HEROINE – Anton Petz

An exhibition in cooperation with STYRARTE

Opening 21st June, 7 pm

Welcome: Mathis Huber & Helmut Reinisch

Introduction: Manuela Schlossinger

The artist is present.

Exhibition until 11th of June 2023

La magia di Cinecittá

Anton Petz has been consistently exploring the artistic interpretation of the variety of media images over the past 15 years. His interests have encompassed challenging subjects such as migration, disasters, globalization, terrorism, as well as themes like exhibition openings, contemporary political arenas, and diverse markets. Images that we often automatically filter out due to the omnipresence of the information society were deemed worthy of depiction by the artist and, through their transformation into paintings, became a topic of interest once more. Petz applied his own artistic language to these topics, engaging with the material and reflecting on the images conveyed through media, offering a contemporary and relevant approach to painting. The fleeting nature of ubiquitous images in the media, on one hand, and the repetitive component of recurring similar reports, instill in the viewer a sense of egalitarianism, desensitization, and detachment towards the inundation of media images. By capturing these subjects on canvas, they were decelerated and made accessible once again for attentive reception. 

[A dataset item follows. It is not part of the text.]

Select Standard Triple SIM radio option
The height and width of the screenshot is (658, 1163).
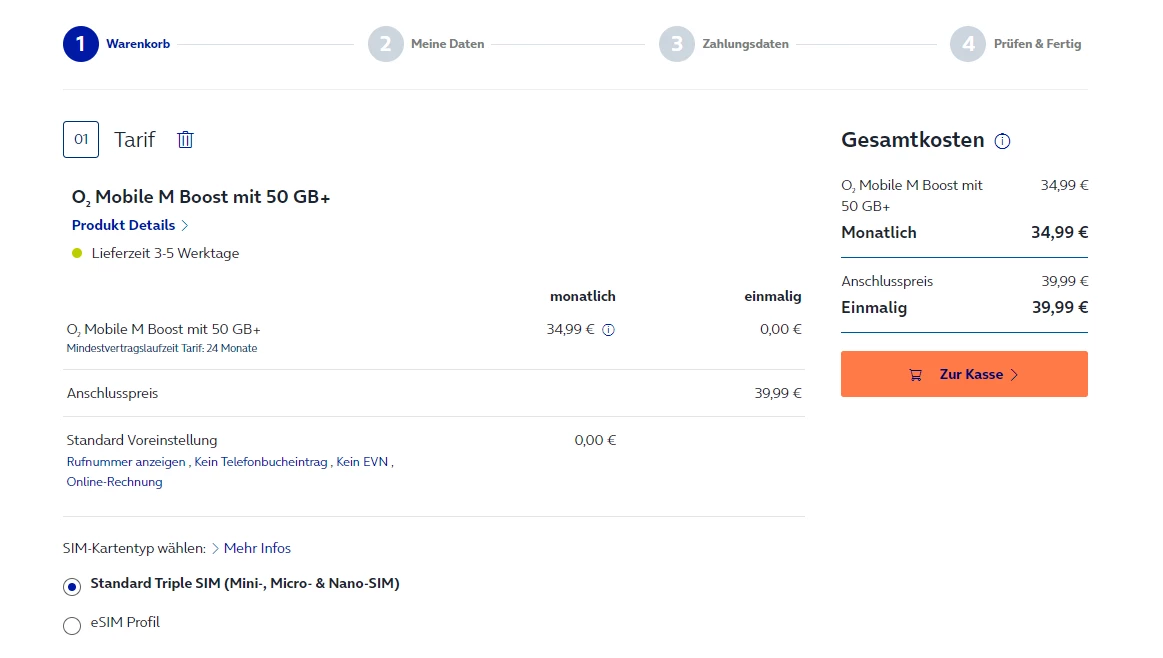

The current series of works, “La Magia di Cinecittá,” is also born out of the artist’s engagement with media, but this time focuses on a completely different type of media source. Anton Petz, who spent his childhood and youth in Graz and later moved to Germany after completing his studies in Vienna, has now rekindled his fascination with Italian auteurs of the cinema during the 1950s and 1960s when he moved to Italy. These films had already captivated him during his time in Graz when he first watched them at the Rechbauer-Kino in the 1970s. The young artist was not only fascinated by the film stars but also, above all, by directors like Fellini, Visconti, and Pasolini, with their sometimes critical political stances. It was young writers and journalists for whom film served as an additional and complementary medium of expression. 

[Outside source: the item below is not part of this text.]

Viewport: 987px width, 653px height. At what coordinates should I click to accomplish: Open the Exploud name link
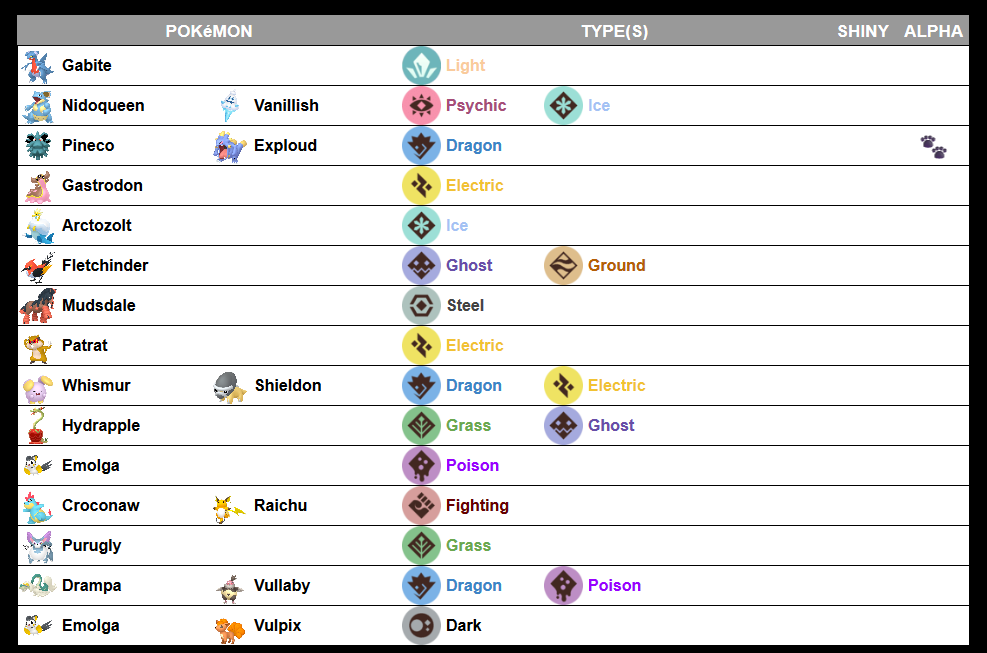285,146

During his reengagement with these films, it was primarily the controversial portrayal of women that captivated Anton Petz, as well as the visual sequences and camera angles that emerged around these roles within different directors’ works. While the images of previous groups of works often explored large-scale formats featuring various forms of crowds, the exhibited works here, with a few exceptions, place individual women at the center of interest. It is not superheroines who take the spotlight but rather naive, tragic, ambivalent, and often driven characters. Petz took intriguing and iconic film scenes and translated them into paintings. Transformed into the language of his painting, powerful works depicting proud heroines of everyday life emerged. The color fields, seemingly casually placed at first glance but actually meticulously arranged, set the figures against the abstracting background of their scenes. A few strokes capture the distinctive features of renowned actresses, allowing us to recognize greats such as Claudia Cardinale, Anna Magnani, Monica Vitti, and Sophia Loren, among others. 

When considering the woman as the main subject, especially in relation to the large group composition and its title “L’Adorazione” – the adoration – immediate associations with classical depictions of the Virgin Mary arise for the Western eye. However, upon closer examination, not only the similarities become apparent but above all the differences. The portrayed women are not submissive and resigned victims; despite the gravity of their roles, they are proud and elegant figures who, even when stepping out of the picture, do so with their heads held high.

Anton Petz’s exploration of the “heroines” of Italian cinema from the 1950s and 1960s manifests itself in this exhibition through a collection of iconic and figurative artworks. His vibrant paintings, reminiscent of the cinematic masterpieces of Antonioni, Fellini, Visconti, or Pasolini, inspire viewers to envision the protagonists as active participants within the realms of imagery in their own minds.